#### PROVIDED PASSAGE:

China seals off more cities as virus toll climbs

The Huanan Seafood Wholesale market in Wuhan is thought to have been the source of the deadly pathogen.

CHINA: China sealed off millions more people near the epicentre of a virus outbreak on Friday, shutting down public transport in an eighth city in an unprecedented quarantine effort as the death toll from the disease climbed to 25.

While the World Heath Organization held off on declaring a global emergency, despite confirmed cases in half a dozen other counties, China expanded a lockdown now covering some 26 million people and cancelled some Lunar New Year celebrations to prevent the disease spreading further.

The virus that emerged in the central city of Wuhan took eight more lives, the government said in its latest update, as the number of confirmed cases also leapt to 830.

The new virus has caused alarm because of its similarity to SARS (Severe Acute Respiratory Syndrome), which killed hundreds of people across mainland China and Hong Kong in 2002-2003.

The WHO said China was in a state of emergency, but it stopped short of making a declaration that would have prompted greater international cooperation, including possible trade and travel restrictions.

But Chinese authorities were taking no chances against a virus that has spread nationwide and to several other countries.

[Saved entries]
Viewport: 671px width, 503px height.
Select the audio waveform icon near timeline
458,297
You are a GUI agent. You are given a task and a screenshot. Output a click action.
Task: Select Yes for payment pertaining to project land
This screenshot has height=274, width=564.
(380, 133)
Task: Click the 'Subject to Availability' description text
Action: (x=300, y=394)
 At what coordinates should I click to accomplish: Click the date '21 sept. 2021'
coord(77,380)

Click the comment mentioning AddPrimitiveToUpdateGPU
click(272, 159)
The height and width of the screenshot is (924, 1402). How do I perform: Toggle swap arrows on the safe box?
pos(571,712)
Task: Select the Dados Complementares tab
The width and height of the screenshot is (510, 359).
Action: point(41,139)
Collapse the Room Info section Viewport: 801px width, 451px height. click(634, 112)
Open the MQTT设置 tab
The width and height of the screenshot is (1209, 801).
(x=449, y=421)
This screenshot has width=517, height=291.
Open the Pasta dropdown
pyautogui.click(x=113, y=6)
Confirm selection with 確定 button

#### WHAT TO DO:
- a) According to the virus outbreak article, why has the new virus caused alarm? Answer in one to three sentences.
- b) Answer these questions using the virus outbreak article, one answer per line:
(i) In which numbered city did China shut down public transport on Friday?
(ii) About how many people does the expanded lockdown now cover?
(iii) To what number did confirmed cases leap in the government's latest update?
- c) Rewrite the virus outbreak article from "China seals off" up to and including "climbed to 25.", switching "Wuhan" to "Hubei".
The data has no connection to the virus outbreak article.

#### OUTPUTS IN ORDER:
- a) It has caused alarm because it is similar to SARS (Severe Acute Respiratory Syndrome). SARS killed hundreds of people across mainland China and Hong Kong in 2002-2003.

- b)
(i) An eighth city
(ii) Some 26 million people
(iii) 830

- c)
China seals off more cities as virus toll climbs

The Huanan Seafood Wholesale market in Hubei is thought to have been the source of the deadly pathogen.

CHINA: China sealed off millions more people near the epicentre of a virus outbreak on Friday, shutting down public transport in an eighth city in an unprecedented quarantine effort as the death toll from the disease climbed to 25.